Note that the values are chosen randomly.
my_transformer_specifications = UserTransformerSpecifications(
load_loss=1000, # Transformer load loss [W]
nom_load_sec_side=1500, # Transformer nominal current secondary side [A]
no_load_loss=200, # Transformer no-load loss [W]
amb_temp_surcharge=20, # Ambient temperature surcharge [K]
)
my_cooler_type = CoolerType.ONAN
my_transformer = PowerTransformer(user_specs=my_transformer_specifications, cooling_type=my_cooler_type)
The default specifications of a power transformer can be consulted with the default
property:
my_transformer.defaults
DefaultTransformerSpecifications(time_const_oil=210.0, time_const_windings=10.0, top_oil_temp_rise=60.0, winding_oil_gradient=17.0, hot_spot_fac=1.3, oil_const_k11=0.5, winding_const_k21=2, winding_const_k22=2, oil_exp_x=0.8, winding_exp_y=1.3, end_temp_reduction=0.0)
The specifications that are used in the thermal model can be consulted in the specs
property.
Note that the defaults
and the specs
can differ and the specification that are used in the model are my_transformer.specs
.
my_transformer.specs
TransformerSpecifications(load_loss=1000.0, nom_load_sec_side=1500.0, no_load_loss=200.0, amb_temp_surcharge=20.0, time_const_oil=210.0, time_const_windings=10.0, top_oil_temp_rise=60.0, winding_oil_gradient=17.0, hot_spot_fac=1.3, oil_const_k11=0.5, winding_const_k21=2, winding_const_k22=2, oil_exp_x=0.8, winding_exp_y=1.3, end_temp_reduction=0.0)
Running the thermal model¶
Now it is time to create a my_model
object from the Model
class. This object is initiated with the my_transformer and the my_profiles object. Then we run the model to create a temperature profile of the top-oil and the hot-spot.
my_model = Model(temperature_profile=my_profile_input, transformer=my_transformer)
results = my_model.run()
The output, results
, contains to output profiles: the top-oil temperature profile and the hot-spot temperature profile.
Because we did not define an initial temperature, the model sets the initial temperature to the ambient plus the temperature surcharge. In reality, the transformer might have been warmer than ambient temperature due e.g. to previous loads. To compensate this, a warm-up period should be cut off. Typically a period of 5 times the oil time constant in minutes is used: my_transformer.specs.time_const_oil * 5
. In this period the transformer had enough time to warm up or cool down to match the applied load and ambient temperature
start_time = datetime_index[0] + pd.Timedelta(my_transformer.specs.time_const_oil * 5, "m")
Now we calculated the correct starting-time, we use this to plot the top-oil and hotspot temperature to see how warm our transformer is under this constant load.
fig = plt.figure()
ax = results.top_oil_temp_profile.loc[start_time::].plot(label="Top-oil temperature")

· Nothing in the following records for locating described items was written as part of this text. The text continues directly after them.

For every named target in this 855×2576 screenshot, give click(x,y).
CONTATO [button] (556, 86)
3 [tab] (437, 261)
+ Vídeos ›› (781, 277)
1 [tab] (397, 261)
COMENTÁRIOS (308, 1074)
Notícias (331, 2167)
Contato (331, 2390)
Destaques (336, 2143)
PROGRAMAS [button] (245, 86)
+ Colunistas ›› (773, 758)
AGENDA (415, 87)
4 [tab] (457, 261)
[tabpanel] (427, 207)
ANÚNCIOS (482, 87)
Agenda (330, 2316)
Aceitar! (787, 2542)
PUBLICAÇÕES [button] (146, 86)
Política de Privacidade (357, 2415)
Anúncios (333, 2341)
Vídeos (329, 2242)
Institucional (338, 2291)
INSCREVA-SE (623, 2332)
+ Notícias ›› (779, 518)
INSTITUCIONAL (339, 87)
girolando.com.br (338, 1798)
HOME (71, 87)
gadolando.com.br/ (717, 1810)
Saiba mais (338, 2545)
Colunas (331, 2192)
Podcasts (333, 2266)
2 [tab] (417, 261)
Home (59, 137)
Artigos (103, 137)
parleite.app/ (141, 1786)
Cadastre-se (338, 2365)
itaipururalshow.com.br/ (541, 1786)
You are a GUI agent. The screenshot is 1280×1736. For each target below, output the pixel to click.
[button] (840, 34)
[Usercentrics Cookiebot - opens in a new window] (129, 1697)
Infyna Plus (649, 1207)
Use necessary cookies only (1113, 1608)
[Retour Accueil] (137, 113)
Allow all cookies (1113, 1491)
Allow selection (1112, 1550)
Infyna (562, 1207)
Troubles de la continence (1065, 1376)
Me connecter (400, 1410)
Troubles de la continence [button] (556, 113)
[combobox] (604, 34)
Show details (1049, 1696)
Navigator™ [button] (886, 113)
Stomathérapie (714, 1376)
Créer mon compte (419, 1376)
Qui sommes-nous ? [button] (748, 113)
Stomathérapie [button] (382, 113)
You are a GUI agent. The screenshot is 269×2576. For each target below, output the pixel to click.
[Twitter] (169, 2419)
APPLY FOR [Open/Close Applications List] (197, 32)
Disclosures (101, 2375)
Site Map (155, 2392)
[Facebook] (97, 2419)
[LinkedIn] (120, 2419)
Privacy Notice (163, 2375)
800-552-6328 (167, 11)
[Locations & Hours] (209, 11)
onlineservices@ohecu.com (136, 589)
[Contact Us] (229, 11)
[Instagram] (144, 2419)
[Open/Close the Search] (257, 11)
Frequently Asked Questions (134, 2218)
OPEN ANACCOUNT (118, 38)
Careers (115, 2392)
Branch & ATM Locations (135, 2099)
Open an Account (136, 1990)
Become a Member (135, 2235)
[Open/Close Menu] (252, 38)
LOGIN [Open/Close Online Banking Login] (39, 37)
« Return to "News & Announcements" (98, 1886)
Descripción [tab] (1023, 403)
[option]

results.hot_spot_temp_profile.loc[start_time::].plot(label="Hot-spot temperature")
ambient_series.loc[start_time::].plot(label="Ambient temperature")
ax.set_ylabel("Temperature [C]")
ax.legend();
Summary¶
In this quick start the basic principles of the Transformer Thermal Model are shown.
You learned to model the top-oil and hot-spot temperature based on an InputProfile
instance and a Transformer
instance.
For more detailed information and modelling with dynamic profiles you can go through the other examples.